# Patient refusal with bad outcome?



## mulana (Nov 13, 2017)

I recently had a call that I'm feeling pretty guilty about. My crew was dispatched to an elderly man who tripped while going for a walk. He was alert and oriented and had no loss of consciousness. There was a small hematoma on the side of his forehead, but he did not report any head pain, dizziness, or nausea. His vitals were absolutely normal. The pt expressed that he did not want to go to the hospital, so like I'd done with many simple fall victims before, I allowed my patient to refuse care. Only four hours later, my agency received a call for a stroke victim. It was my patient from that morning and he apparently lost consciousness after experiencing an excruciating head ache. The hospital said he had a brain bleed, most likely due to his fall that morning. I'm definitely feeling horrible about this. I think my assessment could've been much more thorough, and I can't stop thinking about how I could've done something different to prevent his poor outcome. Has anyone else had a refusal call go bad?


----------



## DesertMedic66 (Nov 13, 2017)

Oh, I’m fairly positive I have had some patients who I signed out AMA who passed away a short time later. I explained the risks or refusing further medical treatment/evaluation by the physician up to and including death. People are allowed to make their own choices about their healthcare. They are allowed to make stupid decisions (not saying hers was initially a stupid decision) for whatever reason they want.


----------



## mgr22 (Nov 13, 2017)

I'm with DesertMedic on this. Your job is to follow your system's rules about assessing patients, advising them of risks, possibly involving medical control in the process, then documenting everything. It's not your job to make decisions for patients who are capable of making informed decisions themselves. I'm guessing I've had a few dozen patients who died shortly after refusing transport. Those calls aren't among the ones stuck in my head.


----------



## VFlutter (Nov 13, 2017)

When getting a Refusal you should be explaining the risks including an unrecognized condition that could cause serious harm or death and make sure they  truly understand. I would also have them verbilize it, more then just saying “yes”.


----------



## NomadicMedic (Nov 13, 2017)

Another reason I think EMS should be wearing body cams. A perfect way to document that adamant refusal and show the paramedic explained the risks clearly.


----------



## DrParasite (Nov 20, 2017)

Did you deny transport?  No
When offered transport, did the patient chose to refuse to go to the hospital?  Yes
Did the patient have any obvious sign of a brain bleed?  I'm guessing no.
Are you going to kidnap every fall victim and drag them kicking and screaming to the hospital, because they might have a brain bleed?  I hope not

People are allowed to make stupid decisions about their healthcare.  And (unfortunately in some cases), parents are able to make stupid decisions about their kids.  At the end of the day, when its their time, you can't do anything about it.

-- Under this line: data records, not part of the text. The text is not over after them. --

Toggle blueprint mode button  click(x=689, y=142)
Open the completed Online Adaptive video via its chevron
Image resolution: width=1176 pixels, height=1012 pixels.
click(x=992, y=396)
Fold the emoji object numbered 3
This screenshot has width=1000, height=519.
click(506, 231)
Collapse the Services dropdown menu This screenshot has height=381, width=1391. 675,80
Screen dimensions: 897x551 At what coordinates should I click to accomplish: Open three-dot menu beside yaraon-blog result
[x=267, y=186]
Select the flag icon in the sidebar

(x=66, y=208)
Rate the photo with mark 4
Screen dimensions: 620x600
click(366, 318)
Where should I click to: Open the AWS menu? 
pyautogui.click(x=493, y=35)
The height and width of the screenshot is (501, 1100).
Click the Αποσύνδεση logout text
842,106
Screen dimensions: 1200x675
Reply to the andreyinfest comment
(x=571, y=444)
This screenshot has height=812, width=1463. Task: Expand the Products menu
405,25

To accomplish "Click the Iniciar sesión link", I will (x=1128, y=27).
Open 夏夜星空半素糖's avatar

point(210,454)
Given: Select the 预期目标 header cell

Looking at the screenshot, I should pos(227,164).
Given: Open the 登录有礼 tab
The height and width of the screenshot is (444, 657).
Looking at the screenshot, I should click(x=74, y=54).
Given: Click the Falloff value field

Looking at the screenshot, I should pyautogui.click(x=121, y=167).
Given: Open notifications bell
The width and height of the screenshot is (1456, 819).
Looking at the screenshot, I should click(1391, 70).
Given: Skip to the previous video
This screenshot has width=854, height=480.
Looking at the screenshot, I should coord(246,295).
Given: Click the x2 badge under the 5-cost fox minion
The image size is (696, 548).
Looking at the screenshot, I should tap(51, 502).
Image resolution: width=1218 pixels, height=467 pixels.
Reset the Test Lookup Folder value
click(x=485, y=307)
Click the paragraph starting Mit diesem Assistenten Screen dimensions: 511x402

Even if he had a bleed, even if he had a skull fracture, even if his pupils were unequal (three clear signs of badness), they still have the right to refuse.  As long as you did your job, I wouldn't worry about it.


----------



## E tank (Nov 20, 2017)

A bad outcome doesn't mean a mistake was made.


----------



## Tigger (Nov 21, 2017)

Through a mental status examination, was the patient deemed capable to understand and accept the risks or refusing transport and further care? If yes, that's how it goes, provided it was documented as such.


----------